▶ **STATED TASK**:
Copy out the rows word for word, starting with the line that contains "Where should I" and ending with the line that contains "pos(695,521)", both included. Leave the pictures out of your copy.

▶ **DATA FOR PROCESSING**:
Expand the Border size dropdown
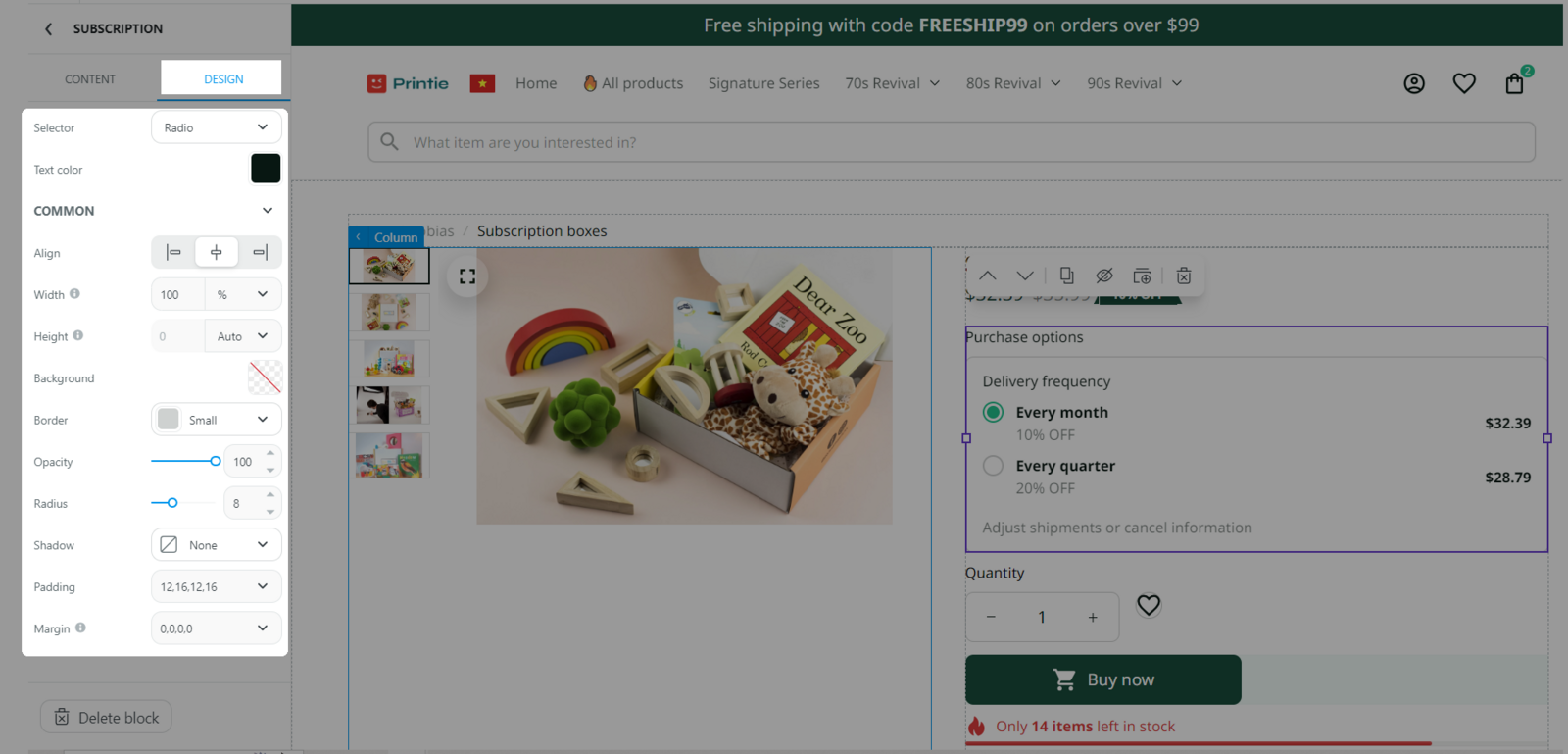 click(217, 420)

--

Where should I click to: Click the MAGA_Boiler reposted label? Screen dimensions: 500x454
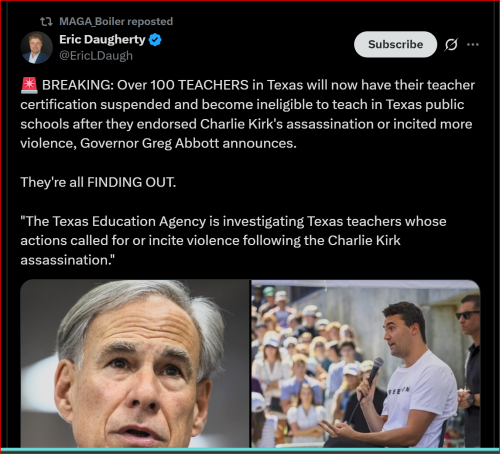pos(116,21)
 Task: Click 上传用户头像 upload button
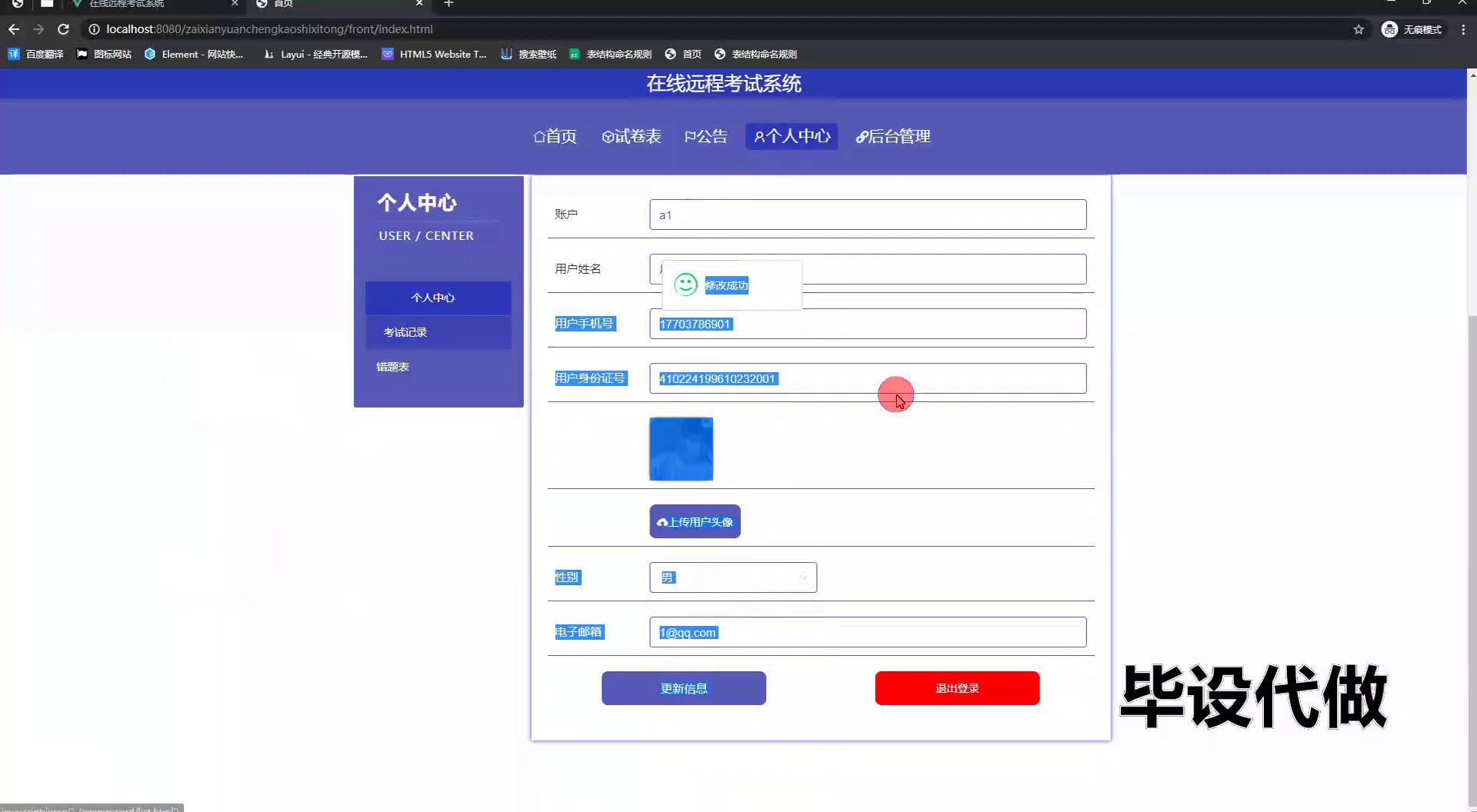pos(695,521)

▶ **CORRECT OUTPUT**:
Where should I click to: Click the MAGA_Boiler reposted label? Screen dimensions: 500x454
pos(116,21)
 Task: Click 上传用户头像 upload button
pos(695,521)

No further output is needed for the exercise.